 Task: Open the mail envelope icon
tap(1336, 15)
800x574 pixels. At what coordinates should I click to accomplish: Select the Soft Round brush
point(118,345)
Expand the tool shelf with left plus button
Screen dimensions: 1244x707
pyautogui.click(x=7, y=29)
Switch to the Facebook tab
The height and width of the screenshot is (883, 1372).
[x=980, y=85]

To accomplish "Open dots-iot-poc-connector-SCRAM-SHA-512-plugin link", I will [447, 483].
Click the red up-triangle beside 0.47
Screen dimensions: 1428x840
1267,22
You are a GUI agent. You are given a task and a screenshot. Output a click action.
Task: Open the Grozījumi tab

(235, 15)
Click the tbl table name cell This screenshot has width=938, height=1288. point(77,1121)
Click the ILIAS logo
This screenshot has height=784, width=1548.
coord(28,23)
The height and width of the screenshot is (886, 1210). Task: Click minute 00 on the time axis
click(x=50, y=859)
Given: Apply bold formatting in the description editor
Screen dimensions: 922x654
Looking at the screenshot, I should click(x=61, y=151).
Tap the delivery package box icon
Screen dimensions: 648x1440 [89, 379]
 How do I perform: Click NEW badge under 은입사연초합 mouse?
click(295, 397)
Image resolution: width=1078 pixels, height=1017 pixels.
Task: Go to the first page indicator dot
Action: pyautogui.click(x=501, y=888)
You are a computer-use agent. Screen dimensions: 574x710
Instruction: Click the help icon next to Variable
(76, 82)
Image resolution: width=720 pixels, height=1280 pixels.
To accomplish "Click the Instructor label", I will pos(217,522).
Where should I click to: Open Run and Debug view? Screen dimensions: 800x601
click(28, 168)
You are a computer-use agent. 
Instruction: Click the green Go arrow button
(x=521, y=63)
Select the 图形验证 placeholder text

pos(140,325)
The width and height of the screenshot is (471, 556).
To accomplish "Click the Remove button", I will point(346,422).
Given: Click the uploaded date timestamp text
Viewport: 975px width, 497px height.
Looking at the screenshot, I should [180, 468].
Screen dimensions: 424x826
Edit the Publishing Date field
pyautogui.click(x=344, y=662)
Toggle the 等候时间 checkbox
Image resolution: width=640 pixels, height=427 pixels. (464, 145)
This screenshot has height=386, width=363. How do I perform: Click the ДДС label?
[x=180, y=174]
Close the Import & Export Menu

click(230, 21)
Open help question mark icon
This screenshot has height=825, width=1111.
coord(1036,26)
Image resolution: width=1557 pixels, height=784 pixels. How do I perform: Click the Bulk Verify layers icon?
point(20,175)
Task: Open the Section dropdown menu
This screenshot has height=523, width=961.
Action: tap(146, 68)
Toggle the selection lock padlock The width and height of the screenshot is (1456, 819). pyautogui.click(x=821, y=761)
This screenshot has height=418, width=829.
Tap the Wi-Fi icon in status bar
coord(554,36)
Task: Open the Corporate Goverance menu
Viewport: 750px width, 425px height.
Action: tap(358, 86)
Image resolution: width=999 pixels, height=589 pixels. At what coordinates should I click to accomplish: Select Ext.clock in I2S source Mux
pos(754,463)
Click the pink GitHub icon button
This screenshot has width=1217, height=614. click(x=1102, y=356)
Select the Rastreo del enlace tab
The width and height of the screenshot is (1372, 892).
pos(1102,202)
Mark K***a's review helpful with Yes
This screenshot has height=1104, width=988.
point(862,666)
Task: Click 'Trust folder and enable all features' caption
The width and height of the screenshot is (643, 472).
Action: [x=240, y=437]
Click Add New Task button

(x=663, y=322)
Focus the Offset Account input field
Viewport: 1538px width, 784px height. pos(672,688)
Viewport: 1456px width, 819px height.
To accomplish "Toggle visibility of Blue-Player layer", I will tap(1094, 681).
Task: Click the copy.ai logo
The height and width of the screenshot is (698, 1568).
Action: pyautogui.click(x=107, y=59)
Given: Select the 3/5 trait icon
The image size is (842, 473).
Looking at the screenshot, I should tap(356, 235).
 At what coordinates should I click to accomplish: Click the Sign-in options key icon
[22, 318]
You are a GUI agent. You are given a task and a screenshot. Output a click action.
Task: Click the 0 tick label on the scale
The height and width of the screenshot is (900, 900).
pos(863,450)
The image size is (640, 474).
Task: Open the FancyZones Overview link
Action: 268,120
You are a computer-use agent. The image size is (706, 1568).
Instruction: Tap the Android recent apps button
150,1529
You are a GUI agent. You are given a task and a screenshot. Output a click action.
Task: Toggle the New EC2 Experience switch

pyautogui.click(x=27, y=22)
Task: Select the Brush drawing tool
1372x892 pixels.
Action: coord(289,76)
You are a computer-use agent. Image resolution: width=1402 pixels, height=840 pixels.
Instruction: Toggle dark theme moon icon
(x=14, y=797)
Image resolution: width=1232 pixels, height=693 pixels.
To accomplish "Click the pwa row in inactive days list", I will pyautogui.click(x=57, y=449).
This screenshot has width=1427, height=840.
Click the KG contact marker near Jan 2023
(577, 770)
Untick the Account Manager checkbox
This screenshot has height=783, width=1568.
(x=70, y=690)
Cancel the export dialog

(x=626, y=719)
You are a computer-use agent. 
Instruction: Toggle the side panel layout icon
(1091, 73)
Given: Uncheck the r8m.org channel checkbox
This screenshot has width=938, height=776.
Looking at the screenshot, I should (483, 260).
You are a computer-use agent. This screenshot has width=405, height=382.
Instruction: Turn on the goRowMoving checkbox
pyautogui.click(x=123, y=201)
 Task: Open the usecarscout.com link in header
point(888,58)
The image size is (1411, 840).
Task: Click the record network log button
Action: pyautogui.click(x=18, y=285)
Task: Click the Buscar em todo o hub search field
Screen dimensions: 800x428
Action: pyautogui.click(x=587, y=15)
____
What is required: Reproduce all of the records above word for word, from the first line to the last.

The response:
 Task: Open the mail envelope icon
tap(1336, 15)
800x574 pixels. At what coordinates should I click to accomplish: Select the Soft Round brush
point(118,345)
Expand the tool shelf with left plus button
Screen dimensions: 1244x707
pyautogui.click(x=7, y=29)
Switch to the Facebook tab
The height and width of the screenshot is (883, 1372).
[x=980, y=85]

To accomplish "Open dots-iot-poc-connector-SCRAM-SHA-512-plugin link", I will [447, 483].
Click the red up-triangle beside 0.47
Screen dimensions: 1428x840
1267,22
You are a GUI agent. You are given a task and a screenshot. Output a click action.
Task: Open the Grozījumi tab

(235, 15)
Click the tbl table name cell This screenshot has width=938, height=1288. point(77,1121)
Click the ILIAS logo
This screenshot has height=784, width=1548.
coord(28,23)
The height and width of the screenshot is (886, 1210). Task: Click minute 00 on the time axis
click(x=50, y=859)
Given: Apply bold formatting in the description editor
Screen dimensions: 922x654
Looking at the screenshot, I should click(x=61, y=151).
Tap the delivery package box icon
Screen dimensions: 648x1440 [89, 379]
 How do I perform: Click NEW badge under 은입사연초합 mouse?
click(295, 397)
Image resolution: width=1078 pixels, height=1017 pixels.
Task: Go to the first page indicator dot
Action: pyautogui.click(x=501, y=888)
You are a computer-use agent. Screen dimensions: 574x710
Instruction: Click the help icon next to Variable
(76, 82)
Image resolution: width=720 pixels, height=1280 pixels.
To accomplish "Click the Instructor label", I will pos(217,522).
Where should I click to: Open Run and Debug view? Screen dimensions: 800x601
click(28, 168)
You are a computer-use agent. 
Instruction: Click the green Go arrow button
(x=521, y=63)
Select the 图形验证 placeholder text

pos(140,325)
The width and height of the screenshot is (471, 556).
To accomplish "Click the Remove button", I will point(346,422).
Given: Click the uploaded date timestamp text
Viewport: 975px width, 497px height.
Looking at the screenshot, I should [180, 468].
Screen dimensions: 424x826
Edit the Publishing Date field
pyautogui.click(x=344, y=662)
Toggle the 等候时间 checkbox
Image resolution: width=640 pixels, height=427 pixels. (464, 145)
This screenshot has height=386, width=363. How do I perform: Click the ДДС label?
[x=180, y=174]
Close the Import & Export Menu

click(230, 21)
Open help question mark icon
This screenshot has height=825, width=1111.
coord(1036,26)
Image resolution: width=1557 pixels, height=784 pixels. How do I perform: Click the Bulk Verify layers icon?
point(20,175)
Task: Open the Section dropdown menu
This screenshot has height=523, width=961.
Action: tap(146, 68)
Toggle the selection lock padlock The width and height of the screenshot is (1456, 819). pyautogui.click(x=821, y=761)
This screenshot has height=418, width=829.
Tap the Wi-Fi icon in status bar
coord(554,36)
Task: Open the Corporate Goverance menu
Viewport: 750px width, 425px height.
Action: tap(358, 86)
Image resolution: width=999 pixels, height=589 pixels. At what coordinates should I click to accomplish: Select Ext.clock in I2S source Mux
pos(754,463)
Click the pink GitHub icon button
This screenshot has width=1217, height=614. click(x=1102, y=356)
Select the Rastreo del enlace tab
The width and height of the screenshot is (1372, 892).
pos(1102,202)
Mark K***a's review helpful with Yes
This screenshot has height=1104, width=988.
point(862,666)
Task: Click 'Trust folder and enable all features' caption
The width and height of the screenshot is (643, 472).
Action: [x=240, y=437]
Click Add New Task button

(x=663, y=322)
Focus the Offset Account input field
Viewport: 1538px width, 784px height. pos(672,688)
Viewport: 1456px width, 819px height.
To accomplish "Toggle visibility of Blue-Player layer", I will tap(1094, 681).
Task: Click the copy.ai logo
The height and width of the screenshot is (698, 1568).
Action: pyautogui.click(x=107, y=59)
Given: Select the 3/5 trait icon
The image size is (842, 473).
Looking at the screenshot, I should tap(356, 235).
 At what coordinates should I click to accomplish: Click the Sign-in options key icon
[22, 318]
You are a GUI agent. You are given a task and a screenshot. Output a click action.
Task: Click the 0 tick label on the scale
The height and width of the screenshot is (900, 900).
pos(863,450)
The image size is (640, 474).
Task: Open the FancyZones Overview link
Action: 268,120
You are a computer-use agent. The image size is (706, 1568).
Instruction: Tap the Android recent apps button
150,1529
You are a GUI agent. You are given a task and a screenshot. Output a click action.
Task: Toggle the New EC2 Experience switch

pyautogui.click(x=27, y=22)
Task: Select the Brush drawing tool
1372x892 pixels.
Action: coord(289,76)
You are a computer-use agent. Image resolution: width=1402 pixels, height=840 pixels.
Instruction: Toggle dark theme moon icon
(x=14, y=797)
Image resolution: width=1232 pixels, height=693 pixels.
To accomplish "Click the pwa row in inactive days list", I will pyautogui.click(x=57, y=449).
This screenshot has width=1427, height=840.
Click the KG contact marker near Jan 2023
(577, 770)
Untick the Account Manager checkbox
This screenshot has height=783, width=1568.
(x=70, y=690)
Cancel the export dialog

(x=626, y=719)
You are a computer-use agent. 
Instruction: Toggle the side panel layout icon
(1091, 73)
Given: Uncheck the r8m.org channel checkbox
This screenshot has width=938, height=776.
Looking at the screenshot, I should (483, 260).
You are a computer-use agent. This screenshot has width=405, height=382.
Instruction: Turn on the goRowMoving checkbox
pyautogui.click(x=123, y=201)
 Task: Open the usecarscout.com link in header
point(888,58)
The image size is (1411, 840).
Task: Click the record network log button
Action: pyautogui.click(x=18, y=285)
Task: Click the Buscar em todo o hub search field
Screen dimensions: 800x428
Action: pyautogui.click(x=587, y=15)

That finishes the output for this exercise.